• Exercise goal: Across the listing below, state how many lines hold the string "will"; write nothing but that number.

● ● ●

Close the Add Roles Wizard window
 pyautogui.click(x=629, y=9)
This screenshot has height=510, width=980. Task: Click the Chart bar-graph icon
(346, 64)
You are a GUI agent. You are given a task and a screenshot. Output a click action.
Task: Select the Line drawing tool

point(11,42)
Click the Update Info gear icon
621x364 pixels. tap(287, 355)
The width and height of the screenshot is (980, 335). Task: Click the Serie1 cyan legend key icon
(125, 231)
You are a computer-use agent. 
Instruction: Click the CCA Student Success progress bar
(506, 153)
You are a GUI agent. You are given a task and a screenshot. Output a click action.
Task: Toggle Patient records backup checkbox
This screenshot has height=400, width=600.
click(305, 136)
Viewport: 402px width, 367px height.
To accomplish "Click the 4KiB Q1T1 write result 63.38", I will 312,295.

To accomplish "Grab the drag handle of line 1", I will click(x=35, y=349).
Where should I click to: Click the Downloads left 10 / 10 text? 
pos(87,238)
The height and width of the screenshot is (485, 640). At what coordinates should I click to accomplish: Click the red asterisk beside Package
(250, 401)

● ● ●

• Answer space: 2